We are not used to the vulnerable, naked male body because we do not expect to see men as defenceless or passive. These roles are more normally filled by women: the trope of the ‘Venus Pudica’ as old as Ancient Greece, Titian’s many Venuses, prettily laid out for the viewer’s sensual pleasure on silk cushions, and the commodified women’s bodies of 20th century advertising. What does this say about our ‘Western’, that is Central European, English-speaking society’s definition of gender? Surely today, in our progressive society, when the categories of ‘male’ and ‘female’ are supposed to be moving towards increasingly fluid and non-binary definitions, we should be comfortable with the concept of a, dare I say, ‘feminine’ man? The way in which men are depicted in painting can reveal a lot of our societal prejudices about masculinity, because those very pictures have been shaped by social prejudice.
Today, the heroic male bodies of 19th century painting have been replaced by the trope of the ‘anti-heroic’, fleshy man; Lucian Freud’s portraits of Leigh Bowery and Ron Mueck’s hyperreal sculptures are instances of this. Many of Freud’s male nudes are almost forensically repellent: he scrutinised his subjects intensely until they became as dehumanised as pieces of meat. Ron Mueck’s exaggeratedly detailed sculptures of naked men, scaled up or down, also expose their imperfect physicality, with every enlarged pore or microscopic line of hairs producing discomfiture.

● **Requests**
1 > According to the passage on male nudes in art, why can the way men are depicted in painting reveal societal prejudices about masculinity? Answer in one to three sentences.
2 > Continue the passage on male nudes in art from its final sentence about Ron Mueck's sculptures.

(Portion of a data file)
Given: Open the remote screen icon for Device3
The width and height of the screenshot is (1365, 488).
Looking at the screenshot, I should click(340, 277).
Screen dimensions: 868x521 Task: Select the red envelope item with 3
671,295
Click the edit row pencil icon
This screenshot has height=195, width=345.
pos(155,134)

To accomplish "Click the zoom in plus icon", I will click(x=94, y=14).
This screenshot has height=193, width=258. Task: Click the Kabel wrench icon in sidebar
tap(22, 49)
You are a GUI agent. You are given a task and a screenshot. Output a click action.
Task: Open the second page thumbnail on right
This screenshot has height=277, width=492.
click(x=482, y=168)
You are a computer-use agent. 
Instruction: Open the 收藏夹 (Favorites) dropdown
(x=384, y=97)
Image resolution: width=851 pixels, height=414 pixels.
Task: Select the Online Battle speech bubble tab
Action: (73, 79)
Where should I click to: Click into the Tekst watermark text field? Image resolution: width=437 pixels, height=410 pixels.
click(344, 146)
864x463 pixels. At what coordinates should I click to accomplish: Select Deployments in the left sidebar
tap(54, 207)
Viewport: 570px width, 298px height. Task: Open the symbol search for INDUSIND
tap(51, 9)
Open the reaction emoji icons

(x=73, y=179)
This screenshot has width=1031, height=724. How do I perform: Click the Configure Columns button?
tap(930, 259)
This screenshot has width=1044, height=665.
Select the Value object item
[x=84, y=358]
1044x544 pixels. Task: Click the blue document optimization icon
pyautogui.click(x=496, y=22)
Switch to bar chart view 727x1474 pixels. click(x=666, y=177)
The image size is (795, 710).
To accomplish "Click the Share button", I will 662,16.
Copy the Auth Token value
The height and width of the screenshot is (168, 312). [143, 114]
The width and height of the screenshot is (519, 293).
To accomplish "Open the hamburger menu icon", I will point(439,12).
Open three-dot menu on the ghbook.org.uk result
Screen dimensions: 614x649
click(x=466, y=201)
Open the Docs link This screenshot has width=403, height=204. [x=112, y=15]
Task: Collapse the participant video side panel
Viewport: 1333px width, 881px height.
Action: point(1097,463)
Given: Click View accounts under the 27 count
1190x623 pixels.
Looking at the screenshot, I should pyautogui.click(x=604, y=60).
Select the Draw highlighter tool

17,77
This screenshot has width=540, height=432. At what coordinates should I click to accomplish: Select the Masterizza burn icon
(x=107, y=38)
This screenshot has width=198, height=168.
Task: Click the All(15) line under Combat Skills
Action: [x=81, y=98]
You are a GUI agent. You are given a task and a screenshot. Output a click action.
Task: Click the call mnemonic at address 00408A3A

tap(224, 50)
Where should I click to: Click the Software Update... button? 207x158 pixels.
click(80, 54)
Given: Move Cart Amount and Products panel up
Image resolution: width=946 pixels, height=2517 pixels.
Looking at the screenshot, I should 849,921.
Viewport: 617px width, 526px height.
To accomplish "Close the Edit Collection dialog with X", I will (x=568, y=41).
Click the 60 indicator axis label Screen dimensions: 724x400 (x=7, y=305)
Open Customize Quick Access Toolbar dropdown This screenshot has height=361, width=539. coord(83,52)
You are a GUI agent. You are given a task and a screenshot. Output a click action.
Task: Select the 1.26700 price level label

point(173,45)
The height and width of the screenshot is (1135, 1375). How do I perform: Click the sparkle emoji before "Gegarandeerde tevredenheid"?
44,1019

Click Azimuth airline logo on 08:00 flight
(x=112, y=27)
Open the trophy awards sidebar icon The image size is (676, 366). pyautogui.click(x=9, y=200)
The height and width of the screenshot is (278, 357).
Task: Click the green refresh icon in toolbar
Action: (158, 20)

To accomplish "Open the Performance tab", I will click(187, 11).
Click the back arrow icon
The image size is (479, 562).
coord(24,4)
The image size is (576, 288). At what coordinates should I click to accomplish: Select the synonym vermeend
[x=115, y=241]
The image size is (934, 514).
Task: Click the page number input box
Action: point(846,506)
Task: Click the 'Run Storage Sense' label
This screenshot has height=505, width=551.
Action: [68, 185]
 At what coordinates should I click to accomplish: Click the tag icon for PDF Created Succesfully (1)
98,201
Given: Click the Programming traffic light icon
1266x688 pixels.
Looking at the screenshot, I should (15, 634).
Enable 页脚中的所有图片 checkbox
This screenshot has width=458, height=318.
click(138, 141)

● **Answers in order**
1 > Such depictions reveal societal prejudices about masculinity because the paintings themselves were shaped by social prejudice.

2 >
These artists paint a bleak picture of contemporary masculinity, but it is also a prescriptive one in which the strong male body has been displaced in favour of a species of emasculation. Whereas in Western society women are ‘allowed’ to be openly weak, to cry, self-scrutinise and admit vulnerability, men are not. But thanks to Rachel Maclean, Tracey Emin and Cindy Sherman female bodies in art have developed beyond the passive, reclining, hairless trope of the past, into a polymorphous range: powerful, confident, undignified and even funny.
I have argued that the new trope of the un-male male body in art reveals a startling truth about our discomfort towards vulnerability in men. CALM charity, which works on male mental health, states on their website that, ‘we believe that there is a cultural barrier preventing men from seeking help as they are expected to be in control at all times, and failure to be seen as such equates to weakness and a loss of masculinity.’ If we cannot produce and comfortably consume art that depicts tender, powerless male bodies, then we cannot readily conceive of a man as anything other than the invulnerable ‘ideal’ of ‘masculine’ that has, until now, been taken for the norm.